Michael Mattera, Asante Jones, Grace Johnston, Matthew Jacob Wayne, Miles Elliot. Faith-based Drama. Written & directed by Jacob Roebuck. 110 minutes.

FILM SYNOPSIS: To impress a potential client, financial advisor Ken Matthews (Michael Mattera) signs up to be a counselor at a camp for kids in the foster system. Paired with Eli (Miles Elliot), a 10-year-old that is determined to hate camp, Ken’s annoyance by his camper’s antics leads to Eli getting into trouble with came director Tammie (Grace Johnston). However, when Ken discovers Eli’s dark past, his apathy turns to compassion. But how do you fix years of brokenness in just a couple days of summer camp? Inspired by true stories of ordinary people who provide extraordinary help for abused and neglected kids, Camp is a tale of hope shinning in the dark places for forgotten children.
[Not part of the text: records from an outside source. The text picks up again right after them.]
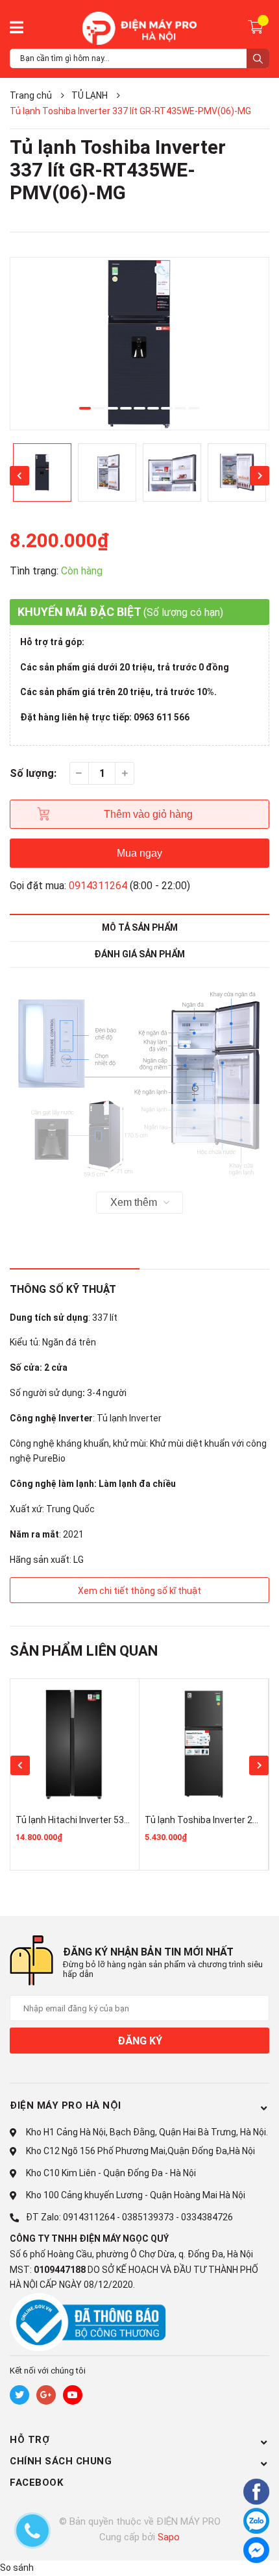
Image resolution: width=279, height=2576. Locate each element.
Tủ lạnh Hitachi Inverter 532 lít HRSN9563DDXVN (115, 1820)
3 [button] (112, 408)
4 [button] (126, 408)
PREVIEW REVIEW:These kids get a week reprieve from a rough life by going to a Christian-sponsored camp. Knowing this, some of the film is difficult to view. Though handled with discretion, we do see instances where a child is injured by an abusive parent. This and the other stories that reflect physical or psychological abuses are downright depressing. It’s hard to believe and difficult to live with the thought that someone could harm a child, let alone their own child. Now, who wants to see such depressing subject matter? Wait. It’s one you should see.

This is a film about something. And the last third of the movie is extremely touching and eye-opening. It makes us feel. What’s more, it makes us want to get involved.
It did surprise me a bit that a film meant for church-going audiences contained several mild expletives, some coming from a child, including the hurtful, “Go to Hell.” This may be off-putting, but while harsh obscenities are not included, the few expletives and crude terms may be off-putting from some viewers. I think the filmmakers kept these words in order to convey a reality without becoming excessive.

By film’s end you see what God’s love can do for relationships and it reminds us that even the smallest of kind deeds can affect the lives of others.

It is a touching, heartfelt film that will move you to prayer and involvement. Definitely worth seeing.

PG-13 (for mild, brief language and for scenes depicting brutality towards a child).

The DVD contains an insightful commentary tract by the director and other interesting, informative bonus features. For more information about the film and where to get it, go to WORDFILMS.COM.

Note to Teens: I pass this film on to you because it might help in understanding why some kids at school can be antagonistic. Sometimes when they’re being mean, it’s a defense system, because others who are supposed to love them, don’t. You just never know when a kindness to a belligerent classmate may affect his or her life in a positive way.